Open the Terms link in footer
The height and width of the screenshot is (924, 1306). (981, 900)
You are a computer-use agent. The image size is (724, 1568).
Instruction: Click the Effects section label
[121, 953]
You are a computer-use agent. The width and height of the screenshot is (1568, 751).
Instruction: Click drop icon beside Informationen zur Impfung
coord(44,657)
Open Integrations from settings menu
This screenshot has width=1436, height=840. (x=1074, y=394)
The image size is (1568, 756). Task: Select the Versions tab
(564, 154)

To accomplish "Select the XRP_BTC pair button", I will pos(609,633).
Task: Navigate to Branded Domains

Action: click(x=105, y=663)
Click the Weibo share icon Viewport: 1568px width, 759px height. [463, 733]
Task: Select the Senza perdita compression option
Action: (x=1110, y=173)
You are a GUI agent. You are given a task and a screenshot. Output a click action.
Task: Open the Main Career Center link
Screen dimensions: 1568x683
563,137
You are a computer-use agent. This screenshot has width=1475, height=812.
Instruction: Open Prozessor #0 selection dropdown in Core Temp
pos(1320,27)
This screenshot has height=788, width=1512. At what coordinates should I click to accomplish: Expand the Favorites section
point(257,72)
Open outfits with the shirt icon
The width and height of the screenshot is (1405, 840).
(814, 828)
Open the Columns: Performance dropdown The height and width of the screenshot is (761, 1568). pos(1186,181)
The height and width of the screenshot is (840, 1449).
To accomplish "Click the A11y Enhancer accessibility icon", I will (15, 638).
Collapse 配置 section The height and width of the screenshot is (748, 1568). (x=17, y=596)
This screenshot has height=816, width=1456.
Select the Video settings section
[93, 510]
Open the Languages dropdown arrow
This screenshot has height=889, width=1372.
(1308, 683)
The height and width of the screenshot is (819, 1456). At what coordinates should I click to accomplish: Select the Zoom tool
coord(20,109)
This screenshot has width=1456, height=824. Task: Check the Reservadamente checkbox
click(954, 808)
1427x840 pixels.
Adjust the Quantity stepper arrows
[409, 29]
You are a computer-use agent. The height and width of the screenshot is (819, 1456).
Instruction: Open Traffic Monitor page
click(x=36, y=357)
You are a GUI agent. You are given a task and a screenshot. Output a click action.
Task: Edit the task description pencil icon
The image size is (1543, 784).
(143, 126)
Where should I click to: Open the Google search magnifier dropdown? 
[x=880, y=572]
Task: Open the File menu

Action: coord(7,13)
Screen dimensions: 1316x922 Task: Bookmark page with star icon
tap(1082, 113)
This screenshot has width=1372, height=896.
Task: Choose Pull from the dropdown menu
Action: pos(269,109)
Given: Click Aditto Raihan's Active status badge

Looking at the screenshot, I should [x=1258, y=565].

**WORK TO COMPLETE**
Return only the count of lines in the listing above that hold the string "agent".

**EXERCISE RESPONSE**
6